I was given the projection homomorphism $\mathbb{Z}_4 \times \mathbb{Z}_3 \to \mathbb{Z}_3$ and asked to find it and come up with the kernel. I came up with
$\phi(x,y)= x$ such that $x \in \mathbb{Z}_4$ and $y \in \mathbb{Z}_3$
$$\ker(\phi)=\{(n,0\}|n\in\{0,1,2,3\}\}$$
What I am trying to do from here is find the general case: given $\mathbb{Z}_n \times \mathbb{Z}_m \to \mathbb{Z}_l$ define the projection homomorphism and come up with the kernel.
Even if you could just give me some different examples of this with real numbers that would be incredibly helpful.
Example: How would you define $$\mathbb{Z}_4 \times \mathbb{Z}_5 \to \mathbb{Z}_3$$ or is this not possible?
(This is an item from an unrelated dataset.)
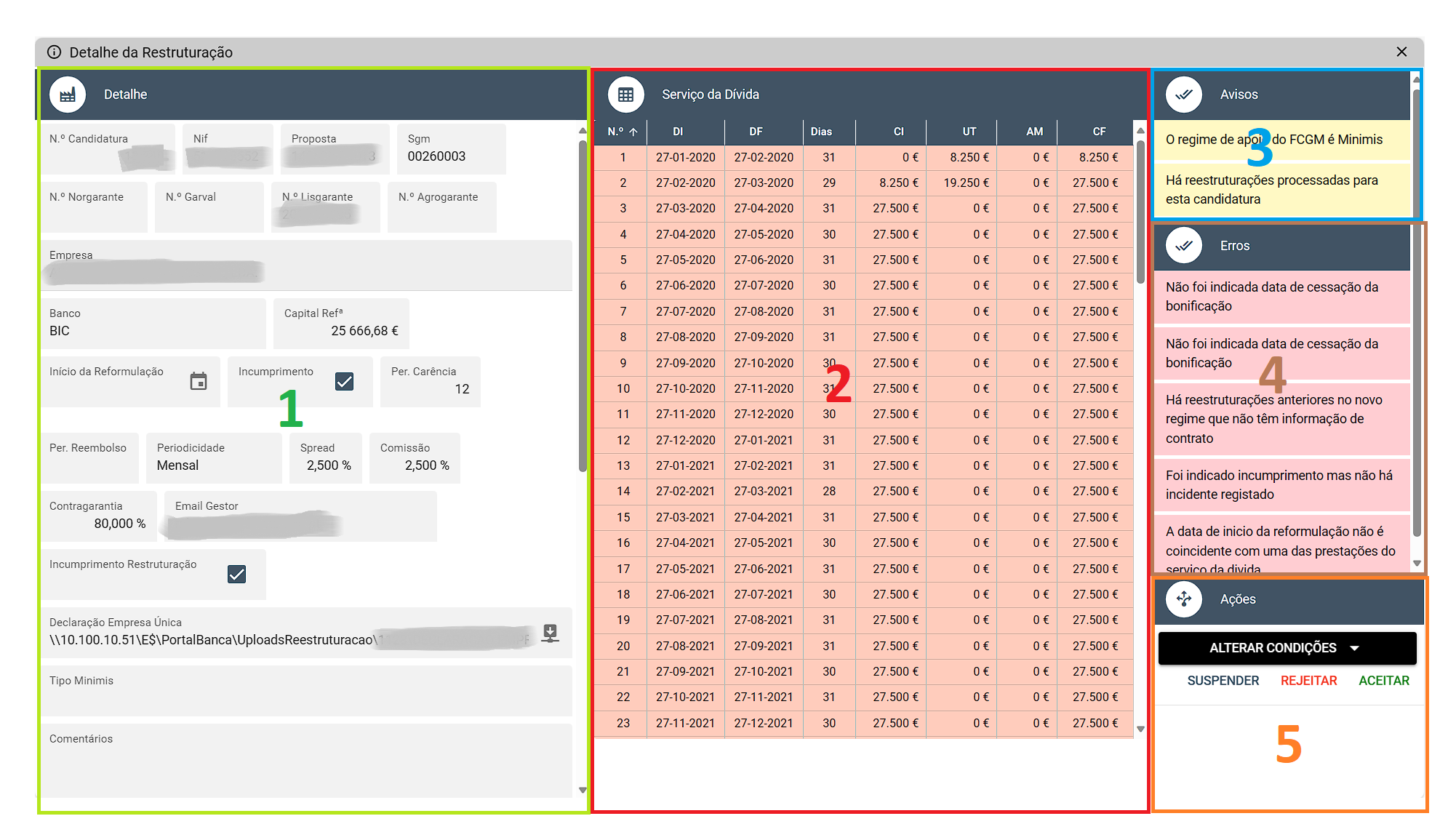Sort table by N.º column arrow
1456x832 pixels.
click(x=633, y=132)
Or if someone could just give me an easier to understand definition of a projection homomorphism that would be great as well!
Best Answer
In your particular case, every element $x\in\mathbb{Z}_4\times\mathbb{Z}_5$ satisfies $x^{20} = e$. So if $\varphi:\mathbb{Z}_4\times\mathbb{Z}_5\to\mathbb{Z}_3$, then $$\varphi(x)^{20} = \varphi(x^{20}) = \varphi(e) = e,$$ so that the image of any element of $\mathbb{Z}_4\times\mathbb{Z}_5$ must be such that its $20^{\mathrm{th}}$ power is the identity. But the order of any element of $\mathbb{Z}_3$ is either $1$ or $3$, so if $\varphi(x)$ is an element of order $3$, its $20^{\mathrm{th}}$ power will not be the identity. Therefore $\varphi(x) = e$ for every $x\in \mathbb{Z}_4\times\mathbb{Z}_5$, so the only such homomorphism is the trivial one.
In general, if you have a homomorphism $\varphi:G\to H$, and $x\in G$ with $|x|=n$, then if $n$ is prime to the order of $H$, it must be the case that $\varphi(x) = e$, by an argument very similar to the one above.